*Document passage*.
☆ ☆ ☆ ☆
An athlete relies on many different factors for creating success, such as diet, strength training and practice.
However, an often overlooked underlying factor which may also have an effect is the amount of sleep an athlete gets each night
One area of athletic performance that can be affected by not enough sleep is overall reaction time. However reaction time performance can also be affected if small amounts of sleep are lost over time – such as an hour of sleep a night – creating what researchers call a “sleep debt.” Reaction time is necessary for everything from quick movements to catching a ball in sports.
Another area of athletic performance that may be affected by a lack of sleep is the ability to stay focused on the game. Along with reaction time, sustained attention also becomes affected after 88 hour of awake time or with the accrual of a substantial sleep debt.
Sleep is also necessary for the body to heal and recover after a physically demanding athletic training session.. Sleep allows the body to spend less energy resources on body processes needed while awake, and more energy resources towards helping muscles and other tissues heal and recover.
Naps are generally favoured by sports scientists. Researchers at the University of Pennsylvania found that naps as short as 10 minutes helped people recuperate from sleep debt. Sleep research on athletic performance is relevant for non-athletes as well.
If you want to be at your best, either on the playing field or in the office, going to bed and getting up every day at the same time will enhance your ability to sleep as long as you need.
☆ ☆ ☆ ☆
*Dataset extract*.
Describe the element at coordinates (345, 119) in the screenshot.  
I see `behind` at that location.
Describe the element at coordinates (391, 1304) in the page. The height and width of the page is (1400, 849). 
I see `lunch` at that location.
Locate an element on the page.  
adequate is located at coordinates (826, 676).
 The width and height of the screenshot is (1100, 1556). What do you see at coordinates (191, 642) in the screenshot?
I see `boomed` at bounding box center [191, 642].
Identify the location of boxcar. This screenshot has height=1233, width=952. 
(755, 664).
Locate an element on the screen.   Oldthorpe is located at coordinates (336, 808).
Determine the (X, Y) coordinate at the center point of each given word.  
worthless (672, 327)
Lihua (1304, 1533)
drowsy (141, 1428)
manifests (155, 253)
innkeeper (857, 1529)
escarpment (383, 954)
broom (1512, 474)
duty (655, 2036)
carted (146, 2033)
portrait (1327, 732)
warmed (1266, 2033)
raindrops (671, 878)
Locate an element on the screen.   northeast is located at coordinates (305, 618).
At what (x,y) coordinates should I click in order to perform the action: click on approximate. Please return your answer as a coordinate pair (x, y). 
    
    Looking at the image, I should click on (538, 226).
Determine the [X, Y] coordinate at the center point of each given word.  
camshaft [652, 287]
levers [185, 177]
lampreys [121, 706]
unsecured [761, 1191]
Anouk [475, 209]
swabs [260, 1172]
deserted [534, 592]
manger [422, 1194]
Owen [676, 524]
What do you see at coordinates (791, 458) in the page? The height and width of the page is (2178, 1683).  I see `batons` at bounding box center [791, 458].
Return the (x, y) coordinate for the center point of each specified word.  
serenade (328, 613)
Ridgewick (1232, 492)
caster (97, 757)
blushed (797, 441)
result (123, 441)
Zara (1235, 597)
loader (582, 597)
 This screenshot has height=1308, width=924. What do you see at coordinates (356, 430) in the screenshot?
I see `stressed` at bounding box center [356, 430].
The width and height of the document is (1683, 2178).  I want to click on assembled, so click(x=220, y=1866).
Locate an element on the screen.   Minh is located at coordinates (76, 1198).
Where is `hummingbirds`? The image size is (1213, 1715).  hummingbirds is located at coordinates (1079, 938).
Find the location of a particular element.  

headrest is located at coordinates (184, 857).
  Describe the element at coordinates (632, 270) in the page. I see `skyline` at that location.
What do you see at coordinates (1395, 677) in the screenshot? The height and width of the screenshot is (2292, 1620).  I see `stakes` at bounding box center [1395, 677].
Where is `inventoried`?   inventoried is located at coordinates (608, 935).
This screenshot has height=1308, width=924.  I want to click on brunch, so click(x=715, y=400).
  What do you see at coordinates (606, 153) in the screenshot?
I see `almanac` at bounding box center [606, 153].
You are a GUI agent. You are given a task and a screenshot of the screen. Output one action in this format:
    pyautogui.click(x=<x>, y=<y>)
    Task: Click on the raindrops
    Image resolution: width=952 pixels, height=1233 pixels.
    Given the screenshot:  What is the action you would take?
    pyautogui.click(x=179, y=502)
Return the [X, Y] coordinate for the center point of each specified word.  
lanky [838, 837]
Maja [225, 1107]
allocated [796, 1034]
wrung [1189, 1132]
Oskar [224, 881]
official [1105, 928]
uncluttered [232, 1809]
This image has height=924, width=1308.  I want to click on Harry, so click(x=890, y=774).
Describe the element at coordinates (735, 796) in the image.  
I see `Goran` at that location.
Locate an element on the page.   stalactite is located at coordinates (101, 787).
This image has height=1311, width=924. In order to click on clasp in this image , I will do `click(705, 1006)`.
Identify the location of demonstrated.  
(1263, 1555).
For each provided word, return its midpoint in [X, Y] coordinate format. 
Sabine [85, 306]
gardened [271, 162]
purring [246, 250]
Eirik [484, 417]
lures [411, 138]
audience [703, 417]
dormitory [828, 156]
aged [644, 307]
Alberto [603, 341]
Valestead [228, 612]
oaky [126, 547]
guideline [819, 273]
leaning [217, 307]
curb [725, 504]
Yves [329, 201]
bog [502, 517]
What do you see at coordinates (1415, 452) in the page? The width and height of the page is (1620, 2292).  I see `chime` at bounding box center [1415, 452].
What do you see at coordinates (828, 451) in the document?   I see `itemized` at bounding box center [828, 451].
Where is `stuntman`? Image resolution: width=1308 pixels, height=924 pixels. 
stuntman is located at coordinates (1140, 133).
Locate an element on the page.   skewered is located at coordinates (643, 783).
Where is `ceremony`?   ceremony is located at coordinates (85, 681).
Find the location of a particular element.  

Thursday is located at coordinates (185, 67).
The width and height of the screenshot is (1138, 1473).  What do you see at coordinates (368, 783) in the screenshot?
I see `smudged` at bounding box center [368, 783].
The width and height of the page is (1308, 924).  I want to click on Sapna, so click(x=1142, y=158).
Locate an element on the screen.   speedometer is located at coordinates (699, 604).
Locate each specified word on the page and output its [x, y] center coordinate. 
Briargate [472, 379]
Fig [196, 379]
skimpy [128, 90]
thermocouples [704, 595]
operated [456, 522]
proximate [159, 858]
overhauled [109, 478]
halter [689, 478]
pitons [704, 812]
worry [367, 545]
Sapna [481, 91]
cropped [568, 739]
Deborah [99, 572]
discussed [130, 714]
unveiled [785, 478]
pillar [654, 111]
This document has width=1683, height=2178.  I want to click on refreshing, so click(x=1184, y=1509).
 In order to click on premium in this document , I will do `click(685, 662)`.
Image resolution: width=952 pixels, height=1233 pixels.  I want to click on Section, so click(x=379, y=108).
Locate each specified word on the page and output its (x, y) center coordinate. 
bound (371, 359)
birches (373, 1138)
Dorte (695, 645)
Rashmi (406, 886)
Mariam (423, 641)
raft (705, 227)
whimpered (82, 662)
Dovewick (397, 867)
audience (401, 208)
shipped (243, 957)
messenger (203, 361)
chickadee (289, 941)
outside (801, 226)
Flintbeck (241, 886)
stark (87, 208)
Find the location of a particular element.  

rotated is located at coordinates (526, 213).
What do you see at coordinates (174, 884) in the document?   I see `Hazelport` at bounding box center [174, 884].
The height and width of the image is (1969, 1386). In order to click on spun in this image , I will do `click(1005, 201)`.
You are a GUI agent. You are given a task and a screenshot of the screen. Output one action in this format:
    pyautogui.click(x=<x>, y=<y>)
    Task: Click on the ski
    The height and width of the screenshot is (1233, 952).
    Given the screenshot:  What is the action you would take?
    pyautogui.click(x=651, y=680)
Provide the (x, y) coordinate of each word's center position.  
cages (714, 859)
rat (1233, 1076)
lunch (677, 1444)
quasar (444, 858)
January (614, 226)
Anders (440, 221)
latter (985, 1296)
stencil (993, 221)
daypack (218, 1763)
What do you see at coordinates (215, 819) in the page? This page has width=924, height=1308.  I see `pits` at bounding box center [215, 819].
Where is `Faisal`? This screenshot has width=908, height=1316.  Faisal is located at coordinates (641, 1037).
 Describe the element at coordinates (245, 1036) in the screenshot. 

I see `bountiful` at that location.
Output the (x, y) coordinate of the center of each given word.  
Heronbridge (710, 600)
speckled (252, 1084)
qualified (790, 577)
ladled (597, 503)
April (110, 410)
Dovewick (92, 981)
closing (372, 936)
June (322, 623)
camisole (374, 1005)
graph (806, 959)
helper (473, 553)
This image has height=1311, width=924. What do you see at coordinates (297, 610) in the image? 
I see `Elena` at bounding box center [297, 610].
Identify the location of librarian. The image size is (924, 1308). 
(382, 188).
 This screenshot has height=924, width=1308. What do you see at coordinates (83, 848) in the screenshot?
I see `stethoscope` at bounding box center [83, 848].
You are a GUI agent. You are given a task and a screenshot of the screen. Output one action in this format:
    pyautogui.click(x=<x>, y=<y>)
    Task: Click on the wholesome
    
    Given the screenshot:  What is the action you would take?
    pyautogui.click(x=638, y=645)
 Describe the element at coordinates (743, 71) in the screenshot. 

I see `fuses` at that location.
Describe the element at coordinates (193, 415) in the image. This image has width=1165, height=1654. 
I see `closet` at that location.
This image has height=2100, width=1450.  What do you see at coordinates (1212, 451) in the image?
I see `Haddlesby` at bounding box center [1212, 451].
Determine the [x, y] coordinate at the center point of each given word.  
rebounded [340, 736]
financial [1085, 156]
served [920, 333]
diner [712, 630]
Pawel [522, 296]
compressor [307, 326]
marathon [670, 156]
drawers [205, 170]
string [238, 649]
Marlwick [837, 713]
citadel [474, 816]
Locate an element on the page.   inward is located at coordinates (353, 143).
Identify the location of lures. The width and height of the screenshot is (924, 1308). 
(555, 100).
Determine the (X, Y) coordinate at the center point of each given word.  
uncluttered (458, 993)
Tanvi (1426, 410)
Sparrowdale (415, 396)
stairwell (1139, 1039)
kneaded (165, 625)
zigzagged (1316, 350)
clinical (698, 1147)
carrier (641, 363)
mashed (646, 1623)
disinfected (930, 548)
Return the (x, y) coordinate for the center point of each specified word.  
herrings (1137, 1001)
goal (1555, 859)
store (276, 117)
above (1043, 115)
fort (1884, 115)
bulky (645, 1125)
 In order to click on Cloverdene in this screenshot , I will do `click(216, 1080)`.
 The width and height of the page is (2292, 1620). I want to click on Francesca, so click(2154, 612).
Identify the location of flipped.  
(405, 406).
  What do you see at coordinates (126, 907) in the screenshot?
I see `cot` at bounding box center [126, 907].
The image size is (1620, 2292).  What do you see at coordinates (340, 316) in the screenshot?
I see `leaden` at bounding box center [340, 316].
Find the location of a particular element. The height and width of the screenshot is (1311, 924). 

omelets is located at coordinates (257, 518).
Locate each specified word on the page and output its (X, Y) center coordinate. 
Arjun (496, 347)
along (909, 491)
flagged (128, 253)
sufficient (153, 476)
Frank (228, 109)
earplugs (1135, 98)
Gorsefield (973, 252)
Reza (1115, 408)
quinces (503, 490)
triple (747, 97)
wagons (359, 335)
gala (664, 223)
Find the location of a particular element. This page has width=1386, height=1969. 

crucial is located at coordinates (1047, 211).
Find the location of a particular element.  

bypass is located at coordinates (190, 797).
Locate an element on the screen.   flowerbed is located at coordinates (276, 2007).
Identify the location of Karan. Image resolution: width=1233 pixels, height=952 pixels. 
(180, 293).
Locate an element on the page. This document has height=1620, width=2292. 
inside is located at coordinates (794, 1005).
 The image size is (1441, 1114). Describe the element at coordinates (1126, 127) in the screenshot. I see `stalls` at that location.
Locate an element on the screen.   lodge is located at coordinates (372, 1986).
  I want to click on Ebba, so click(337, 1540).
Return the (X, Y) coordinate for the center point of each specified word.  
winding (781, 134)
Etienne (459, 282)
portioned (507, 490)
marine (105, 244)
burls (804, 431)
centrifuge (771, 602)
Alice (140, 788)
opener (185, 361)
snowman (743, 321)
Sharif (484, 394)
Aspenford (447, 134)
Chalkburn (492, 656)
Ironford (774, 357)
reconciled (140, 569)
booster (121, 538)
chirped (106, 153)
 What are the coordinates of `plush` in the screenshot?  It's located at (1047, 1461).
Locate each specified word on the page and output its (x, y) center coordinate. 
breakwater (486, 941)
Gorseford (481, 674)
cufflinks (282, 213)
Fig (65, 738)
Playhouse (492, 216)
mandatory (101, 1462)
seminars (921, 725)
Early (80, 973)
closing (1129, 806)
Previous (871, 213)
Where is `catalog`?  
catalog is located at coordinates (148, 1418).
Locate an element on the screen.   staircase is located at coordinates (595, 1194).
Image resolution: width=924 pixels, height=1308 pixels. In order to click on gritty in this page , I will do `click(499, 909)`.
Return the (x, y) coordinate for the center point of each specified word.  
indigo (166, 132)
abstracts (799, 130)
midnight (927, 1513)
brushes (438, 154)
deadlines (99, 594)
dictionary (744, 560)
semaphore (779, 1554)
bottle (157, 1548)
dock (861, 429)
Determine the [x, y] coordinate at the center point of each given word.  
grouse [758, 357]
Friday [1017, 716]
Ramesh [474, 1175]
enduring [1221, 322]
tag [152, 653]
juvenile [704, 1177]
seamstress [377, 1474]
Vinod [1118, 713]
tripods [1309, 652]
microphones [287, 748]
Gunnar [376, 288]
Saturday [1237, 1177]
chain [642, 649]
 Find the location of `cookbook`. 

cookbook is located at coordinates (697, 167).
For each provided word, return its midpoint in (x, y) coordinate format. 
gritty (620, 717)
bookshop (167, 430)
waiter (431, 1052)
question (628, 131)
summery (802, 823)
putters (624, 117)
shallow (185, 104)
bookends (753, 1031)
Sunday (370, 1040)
☆ ☆ ☆ ☆
*Problem details*.
Put this sentence from the text on sleep and athletic performance into Spanish: "Researchers at the University of Pennsylvania found that naps as short as 10 minutes helped people recuperate from sleep debt."

*Task answer*.
Investigadores de la Universidad de Pensilvania descubrieron que siestas de tan solo 10 minutos ayudaban a las personas a recuperarse de la deuda de sueño.